Miroğlu, sadece isim babası yahu. Mecazi bir gönderme. Gülme olayını eklemeyi unutmuşum cidden. Alakasız bir şeyle ilgileniyorken de gülünmeli evet. Ama öyle kahkaha ile değil, böyle küçük bir gülümseme olmalı. Dudakların kulaklara gitmediği türden.
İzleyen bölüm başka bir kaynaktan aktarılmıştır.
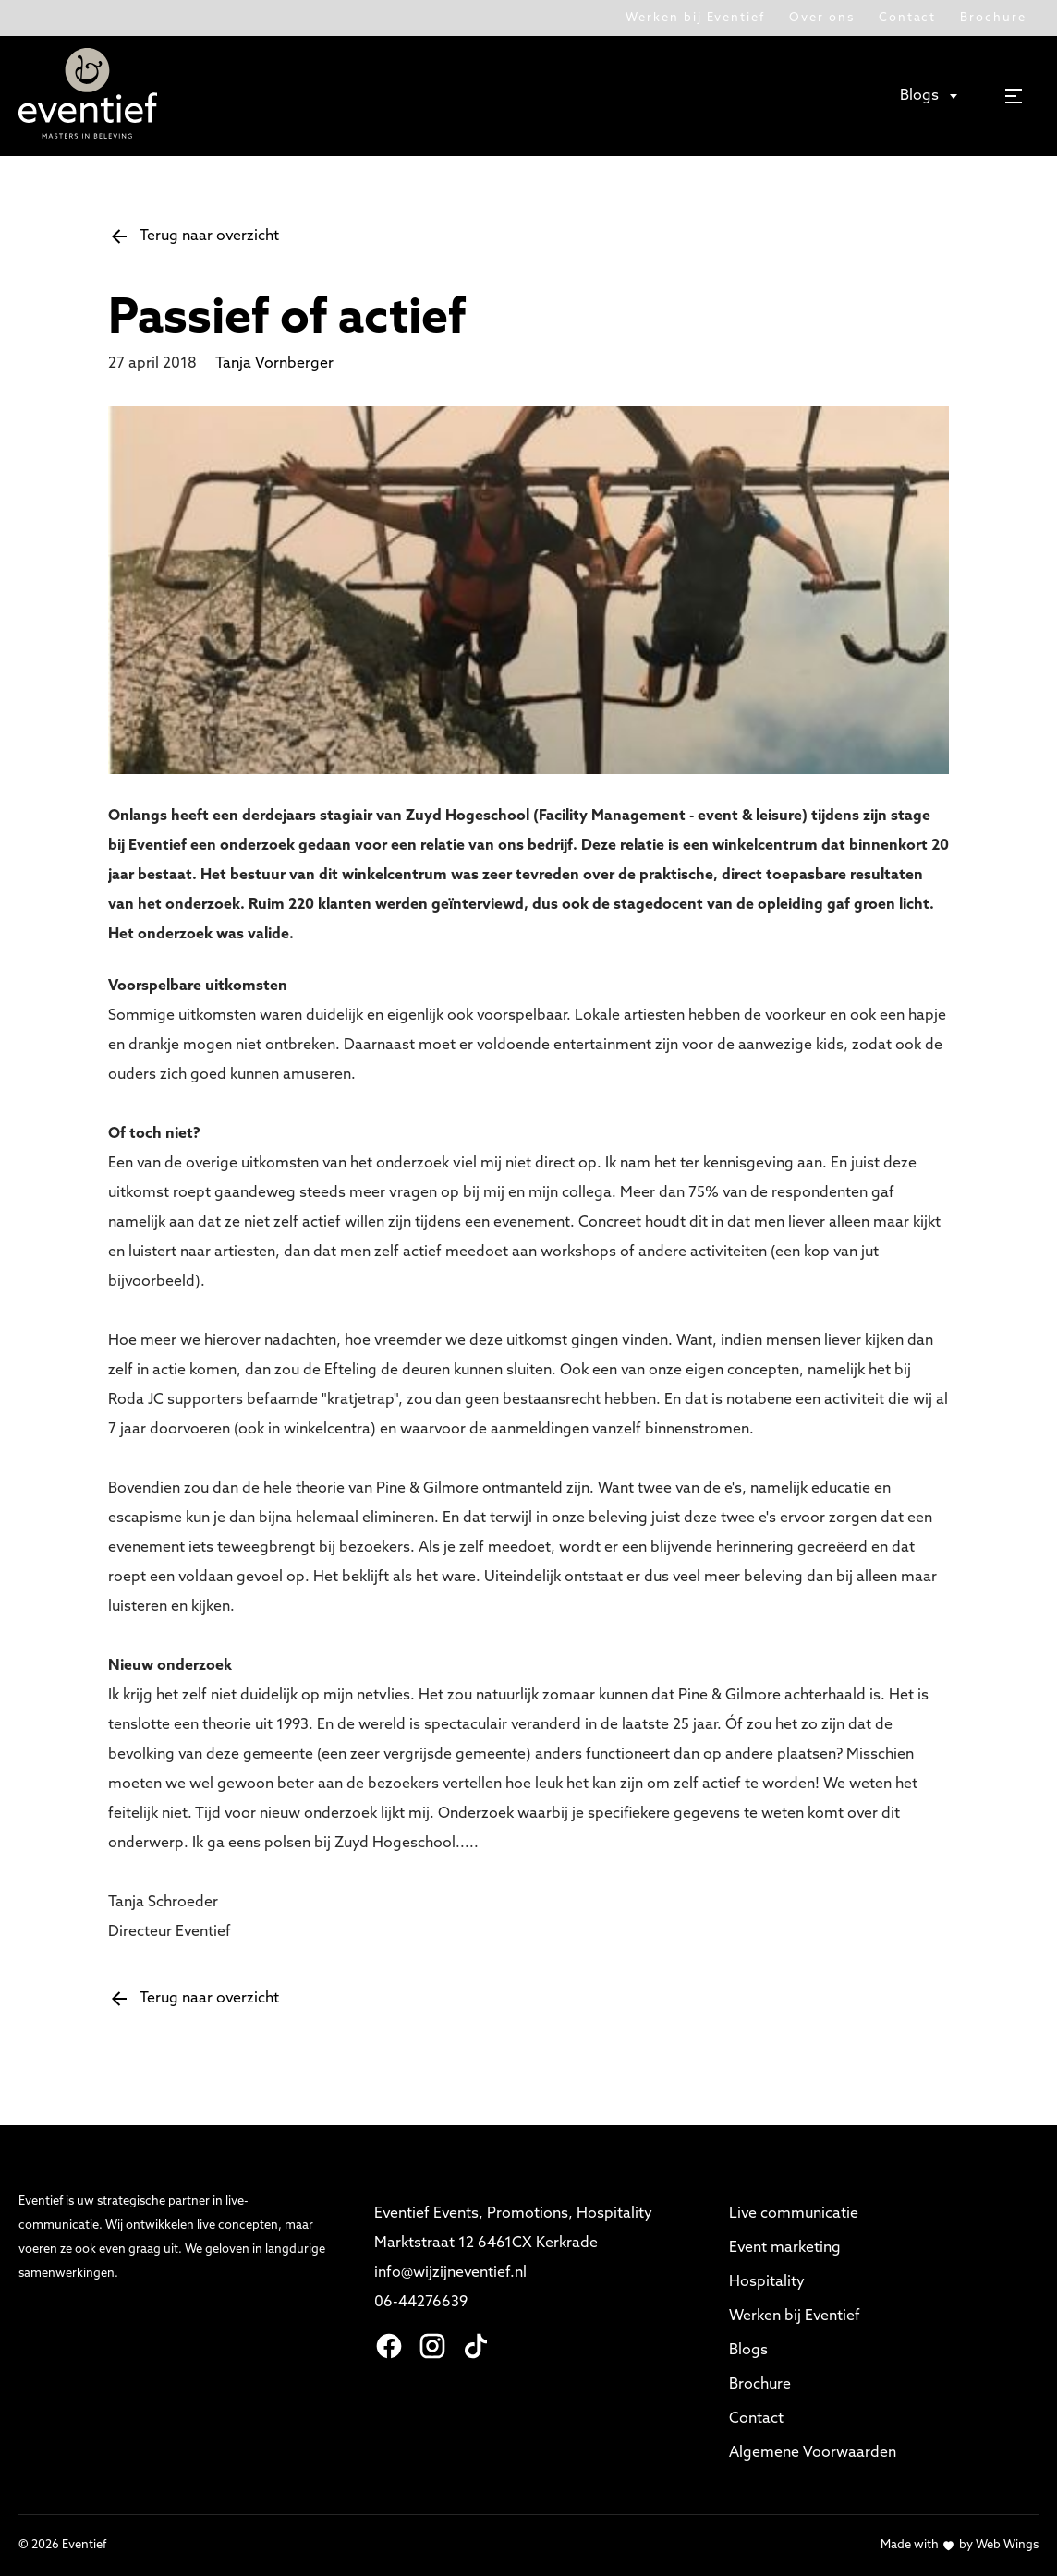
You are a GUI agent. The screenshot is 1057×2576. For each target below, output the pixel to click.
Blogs (748, 2350)
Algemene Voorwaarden (812, 2453)
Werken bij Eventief (695, 18)
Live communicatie (793, 2214)
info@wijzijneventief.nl (452, 2273)
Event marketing (785, 2248)
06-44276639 (421, 2302)
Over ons (822, 18)
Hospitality (767, 2282)
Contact (908, 18)
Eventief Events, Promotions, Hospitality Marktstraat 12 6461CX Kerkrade (515, 2229)
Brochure (993, 18)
Fotoğrafa hiç değinmiyorum zaten, ibret-i alem için koyuldu :)

Adsız dedi ki...

:)) şimdi buna güldüm hakkaten... merak etme miroğlunun isim babası olduğunu :) olmadan da anlayabiliyorum ama olmamış dostum! olmamış! bak şöyle diyim sana o senin bahsettiğin profillerde hep böyle "artistik" bi hal var, sen de göremedim bu ışığı. kadınlar bunu görünce "vay bee ne dolu adam" falan demez. şey der:"hehe çocuğa bak ne şekeerrr!! ne okuyo acaba? ay canımm" böyle şeyler derler işte. ama baklava dilim kazak içine gömlek başarılı bi seçim, saçlar falan da olmuş. yeni berber iyi demek ki. bak dönüp dolaşıp aynı yere geliyorum ama gülmeseymişsin ya, kimin msn blog resminde gördün sen gülen surat. ciddi bişey yapıyosun unutma! bi kaş çat, kitaba sert bak falan...

teletabi dedi ki...

Pörf, bu yüzden hiç artist gibi göründüğüm fotoğraflarım olamıyor. En ileri gelebildiğimiz nokta burası işte miroğlu yasalarıyla hazırlanan profil resminde:( yine de gülümseme olmalı diyorum ben. gülme değil de gülümseme..Avatar'daki Zuko'nun tiyatro oyunu versiyonu gibi durur öbür türlü.

Adsız dedi ki...

gülümsemeyi sevmiyorum ben, gülmeyi tercih ederim. çünkü gülme arada bi, canımız isteyince, keyfimiz olunca seçtiğimiz bi linkken, gülümseme bazılarımızda yüzüne her daim yapışan bi ifade olarak kalıyo. bu gülümseme olayıyla iyi insan tandansı yakalanınca başka bazıları da "haha salak buldum ben" (bilinçdışı yada bilinçli) tespitiyle akıllı adam havasına bürünüyor. sonra ben o akıllı adamlara çok kızınca, gülümseyen insan modelinden buzdolabına döünşürken "dengesiz" yaftasına maruz kalıyorum. öküz model arkadaşlardan daha da öküz bi hal alarak onların uzun süre gülmemesini hatta gülümsememesini (onlar zaten bunu da beceremiyo pek, kaypak adam oluyolar gülümseyince) sağlıyorum. ayy sonra da suçlu ben oluyorum ya, işi büyütmüş oluyorum, ama çabuk kızmış oluyorum, ama yine fevri davranıyorum falan filangjkmlhö...bi sürü kaba psikolijk analiz üzerimden geliyooo geçiyoo... gülümsemek böyle sonuçları anlatınca uzun yaşanınca kısa durumlara mahal verebiliyor. biraz bela yani. mesela ben eskiden gerçek bi buzdolabıyken böyle dertlerim yoktu. iyi insan olalım, sevgi dolu olalım, kelebek olalaım dedik millet kudurdu başımıza. kaşına çat, sert dur, öküzler pek yaklaşmıyo o zmn, hem kimse yaklaşmıyo, çoluk çocukla uğraşmıyorusun, rahat ediyosun. oturup yalnız başına kafanı dinliyosun. tavsiye ederim.
pöööfff ne dertliymişim be, içim kabardı mı denir ne denir. neyse sustum. nokkta.